→ **Text**:
________________
Introduce opaque secret key and stronger types for fixed size byte arrays

rickmark commented at 6:51 am on March 26, 2021: none

This changeset introduces a level of indirection between the EC secret key compact representation (a big endian 32 byte value) and the secp256k1_seckey type. This allows for the type to have an internal representation that differs in the future. Because the types are compatible today, this breaks the API but not the ABI. Callers should parse their compact keys with secp256k1_ec_seckey_parse_compact before using that value where a secret key is expected.

Introduce opaque secret key and stronger types

This changeset introduces a level of indirection between the EC secret key compact representation (a big endian 32 byte value) and the secp256k1_seckey type.  This allows for the type to have an internal representation that differs in the future.  Because the types are compatible today, this breaks the API but not the ABI.  Callers should parse their compact keys with secp256k1_ec_seckey_parse_compact before using that value where a secret key is expected.
________________
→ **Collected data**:

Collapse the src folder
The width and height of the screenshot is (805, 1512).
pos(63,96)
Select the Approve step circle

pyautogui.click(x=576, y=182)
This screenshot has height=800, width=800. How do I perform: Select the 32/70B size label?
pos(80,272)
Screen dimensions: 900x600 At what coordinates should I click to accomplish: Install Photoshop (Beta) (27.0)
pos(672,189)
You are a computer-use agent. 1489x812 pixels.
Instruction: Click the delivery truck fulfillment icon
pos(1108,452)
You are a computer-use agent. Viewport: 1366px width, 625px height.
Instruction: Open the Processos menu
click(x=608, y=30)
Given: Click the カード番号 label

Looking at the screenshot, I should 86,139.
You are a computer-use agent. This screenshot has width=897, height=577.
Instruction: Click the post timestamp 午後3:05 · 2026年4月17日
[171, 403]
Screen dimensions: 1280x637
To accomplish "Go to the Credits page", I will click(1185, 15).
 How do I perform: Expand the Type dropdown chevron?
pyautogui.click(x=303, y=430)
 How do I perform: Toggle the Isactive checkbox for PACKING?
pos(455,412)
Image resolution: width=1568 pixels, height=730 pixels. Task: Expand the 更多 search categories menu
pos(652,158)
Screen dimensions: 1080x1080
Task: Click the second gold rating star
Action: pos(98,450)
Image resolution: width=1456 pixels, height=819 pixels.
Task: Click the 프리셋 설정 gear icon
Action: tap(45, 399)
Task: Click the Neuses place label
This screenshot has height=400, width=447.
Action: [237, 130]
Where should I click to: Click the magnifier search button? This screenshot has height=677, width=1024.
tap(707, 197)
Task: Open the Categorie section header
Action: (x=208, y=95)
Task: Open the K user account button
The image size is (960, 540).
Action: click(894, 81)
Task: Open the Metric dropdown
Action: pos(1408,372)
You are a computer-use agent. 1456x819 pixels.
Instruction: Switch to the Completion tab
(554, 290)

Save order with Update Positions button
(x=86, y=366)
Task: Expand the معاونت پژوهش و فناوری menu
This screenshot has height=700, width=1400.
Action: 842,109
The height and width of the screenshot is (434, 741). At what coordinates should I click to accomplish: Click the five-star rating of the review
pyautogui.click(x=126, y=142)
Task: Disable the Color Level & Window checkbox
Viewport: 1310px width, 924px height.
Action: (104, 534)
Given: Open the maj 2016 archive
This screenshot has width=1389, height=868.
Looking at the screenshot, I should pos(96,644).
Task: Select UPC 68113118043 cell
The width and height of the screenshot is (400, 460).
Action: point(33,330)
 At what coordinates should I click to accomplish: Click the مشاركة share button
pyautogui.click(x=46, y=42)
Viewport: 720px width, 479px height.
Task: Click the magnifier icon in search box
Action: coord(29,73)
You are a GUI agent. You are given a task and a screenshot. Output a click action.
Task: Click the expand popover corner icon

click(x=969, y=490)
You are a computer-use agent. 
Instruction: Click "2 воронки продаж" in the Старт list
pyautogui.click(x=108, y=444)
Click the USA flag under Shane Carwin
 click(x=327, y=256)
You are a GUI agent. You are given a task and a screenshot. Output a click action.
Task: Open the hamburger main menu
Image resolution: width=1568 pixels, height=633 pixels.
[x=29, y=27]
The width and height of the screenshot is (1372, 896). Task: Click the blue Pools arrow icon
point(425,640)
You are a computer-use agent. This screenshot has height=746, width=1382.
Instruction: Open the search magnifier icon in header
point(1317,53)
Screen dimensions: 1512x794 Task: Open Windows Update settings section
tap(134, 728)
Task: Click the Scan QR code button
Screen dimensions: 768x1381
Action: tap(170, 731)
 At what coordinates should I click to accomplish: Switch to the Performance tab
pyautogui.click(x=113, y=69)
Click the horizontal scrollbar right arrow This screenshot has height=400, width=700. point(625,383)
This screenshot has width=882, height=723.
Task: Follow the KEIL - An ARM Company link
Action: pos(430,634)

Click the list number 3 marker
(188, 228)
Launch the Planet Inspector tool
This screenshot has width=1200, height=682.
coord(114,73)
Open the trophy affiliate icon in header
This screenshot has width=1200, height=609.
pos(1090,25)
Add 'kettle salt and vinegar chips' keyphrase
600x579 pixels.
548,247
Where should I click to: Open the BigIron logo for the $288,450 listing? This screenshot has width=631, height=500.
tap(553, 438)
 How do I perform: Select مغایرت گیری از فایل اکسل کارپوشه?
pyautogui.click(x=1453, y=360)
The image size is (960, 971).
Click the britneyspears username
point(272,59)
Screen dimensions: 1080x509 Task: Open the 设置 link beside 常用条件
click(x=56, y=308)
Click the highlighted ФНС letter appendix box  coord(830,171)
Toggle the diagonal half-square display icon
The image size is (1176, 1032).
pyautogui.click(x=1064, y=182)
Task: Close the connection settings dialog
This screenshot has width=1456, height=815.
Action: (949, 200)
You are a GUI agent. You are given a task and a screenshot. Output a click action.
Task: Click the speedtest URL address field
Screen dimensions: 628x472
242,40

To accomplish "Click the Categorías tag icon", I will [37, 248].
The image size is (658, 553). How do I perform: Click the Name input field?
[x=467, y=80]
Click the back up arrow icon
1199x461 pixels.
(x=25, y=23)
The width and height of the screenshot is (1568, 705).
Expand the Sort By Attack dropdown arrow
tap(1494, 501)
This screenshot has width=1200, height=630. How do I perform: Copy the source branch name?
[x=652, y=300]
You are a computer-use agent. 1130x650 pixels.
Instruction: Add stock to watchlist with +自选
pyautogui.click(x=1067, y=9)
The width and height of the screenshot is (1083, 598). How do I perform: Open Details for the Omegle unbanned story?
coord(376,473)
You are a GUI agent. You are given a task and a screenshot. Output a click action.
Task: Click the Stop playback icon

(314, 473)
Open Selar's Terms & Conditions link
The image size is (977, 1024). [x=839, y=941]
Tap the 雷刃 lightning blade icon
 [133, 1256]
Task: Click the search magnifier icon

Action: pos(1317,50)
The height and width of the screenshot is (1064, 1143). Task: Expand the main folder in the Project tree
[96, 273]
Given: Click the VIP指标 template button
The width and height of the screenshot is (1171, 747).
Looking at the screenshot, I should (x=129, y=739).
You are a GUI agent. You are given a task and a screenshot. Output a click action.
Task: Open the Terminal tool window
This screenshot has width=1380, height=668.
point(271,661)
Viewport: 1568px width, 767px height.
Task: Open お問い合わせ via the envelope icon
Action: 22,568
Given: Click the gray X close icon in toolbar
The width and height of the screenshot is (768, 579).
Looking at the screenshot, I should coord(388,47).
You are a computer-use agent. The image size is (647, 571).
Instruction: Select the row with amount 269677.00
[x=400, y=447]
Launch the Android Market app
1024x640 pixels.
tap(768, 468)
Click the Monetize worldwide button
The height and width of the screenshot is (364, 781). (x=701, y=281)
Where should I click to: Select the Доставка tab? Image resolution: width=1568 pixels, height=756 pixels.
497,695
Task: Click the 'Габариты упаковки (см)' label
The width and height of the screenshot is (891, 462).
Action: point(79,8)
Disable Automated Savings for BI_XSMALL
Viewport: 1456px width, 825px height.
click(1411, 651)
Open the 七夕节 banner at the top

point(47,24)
________________
→ **Request**:
Answer these from the text on the opaque secret key change:
(a) Who posted the comment, and at what time and date?
(b) Does the change break the API, the ABI, or both?
(c) Which function should callers use to parse their compact keys?

→ **Complete answer**:
(a) rickmark, at 6:51 am on March 26, 2021.
(b) It breaks the API but not the ABI.
(c) secp256k1_ec_seckey_parse_compact